▸ **Exercise description**
When you reach the line containing "1818x1046 pixels. At" in the data below, begin returning lines exactly as written, and stop once the line containing "Task: Click the Connection" has been returned.

▸ **Material for the task**
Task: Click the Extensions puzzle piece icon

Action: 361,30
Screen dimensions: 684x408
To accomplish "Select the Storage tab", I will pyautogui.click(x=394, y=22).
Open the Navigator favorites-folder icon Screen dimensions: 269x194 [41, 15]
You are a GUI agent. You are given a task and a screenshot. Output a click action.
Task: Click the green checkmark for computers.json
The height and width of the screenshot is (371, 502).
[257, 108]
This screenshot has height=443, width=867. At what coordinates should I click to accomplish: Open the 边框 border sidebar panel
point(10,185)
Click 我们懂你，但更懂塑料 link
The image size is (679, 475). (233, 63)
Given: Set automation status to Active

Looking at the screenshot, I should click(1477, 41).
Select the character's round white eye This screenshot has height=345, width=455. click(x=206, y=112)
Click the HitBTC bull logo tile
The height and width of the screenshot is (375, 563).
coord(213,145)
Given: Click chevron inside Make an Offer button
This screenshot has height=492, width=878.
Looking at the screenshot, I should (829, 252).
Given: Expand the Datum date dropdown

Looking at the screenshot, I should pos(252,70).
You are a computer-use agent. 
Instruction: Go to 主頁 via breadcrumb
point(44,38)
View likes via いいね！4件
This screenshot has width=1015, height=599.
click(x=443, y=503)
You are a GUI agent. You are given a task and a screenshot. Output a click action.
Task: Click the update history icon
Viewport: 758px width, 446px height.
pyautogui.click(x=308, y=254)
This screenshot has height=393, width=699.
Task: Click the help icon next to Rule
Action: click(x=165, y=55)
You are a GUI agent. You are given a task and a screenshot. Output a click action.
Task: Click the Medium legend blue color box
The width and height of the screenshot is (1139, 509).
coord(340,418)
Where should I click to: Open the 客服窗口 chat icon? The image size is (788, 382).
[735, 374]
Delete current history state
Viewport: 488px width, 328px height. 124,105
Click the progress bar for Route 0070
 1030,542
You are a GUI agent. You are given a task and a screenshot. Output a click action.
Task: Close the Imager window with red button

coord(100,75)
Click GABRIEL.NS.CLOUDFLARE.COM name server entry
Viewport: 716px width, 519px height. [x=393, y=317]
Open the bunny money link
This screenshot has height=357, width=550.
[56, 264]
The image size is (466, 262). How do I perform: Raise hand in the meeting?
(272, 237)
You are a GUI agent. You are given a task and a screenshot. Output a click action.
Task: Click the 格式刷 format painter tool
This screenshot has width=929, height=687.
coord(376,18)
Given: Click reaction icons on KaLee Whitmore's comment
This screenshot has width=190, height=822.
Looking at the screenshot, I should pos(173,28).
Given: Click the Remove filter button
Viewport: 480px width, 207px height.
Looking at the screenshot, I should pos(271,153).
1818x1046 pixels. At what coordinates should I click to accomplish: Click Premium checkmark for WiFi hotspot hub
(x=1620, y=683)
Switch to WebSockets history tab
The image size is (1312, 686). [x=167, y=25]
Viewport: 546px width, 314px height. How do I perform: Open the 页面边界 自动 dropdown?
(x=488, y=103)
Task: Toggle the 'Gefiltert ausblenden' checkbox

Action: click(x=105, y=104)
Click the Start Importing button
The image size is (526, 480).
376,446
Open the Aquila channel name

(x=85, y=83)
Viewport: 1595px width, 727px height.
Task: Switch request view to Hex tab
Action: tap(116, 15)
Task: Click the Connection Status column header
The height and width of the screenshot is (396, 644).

▸ **Finished task**
1818x1046 pixels. At what coordinates should I click to accomplish: Click Premium checkmark for WiFi hotspot hub
(x=1620, y=683)
Switch to WebSockets history tab
The image size is (1312, 686). [x=167, y=25]
Viewport: 546px width, 314px height. How do I perform: Open the 页面边界 自动 dropdown?
(x=488, y=103)
Task: Toggle the 'Gefiltert ausblenden' checkbox

Action: click(x=105, y=104)
Click the Start Importing button
The image size is (526, 480).
376,446
Open the Aquila channel name

(x=85, y=83)
Viewport: 1595px width, 727px height.
Task: Switch request view to Hex tab
Action: tap(116, 15)
Task: Click the Connection Status column header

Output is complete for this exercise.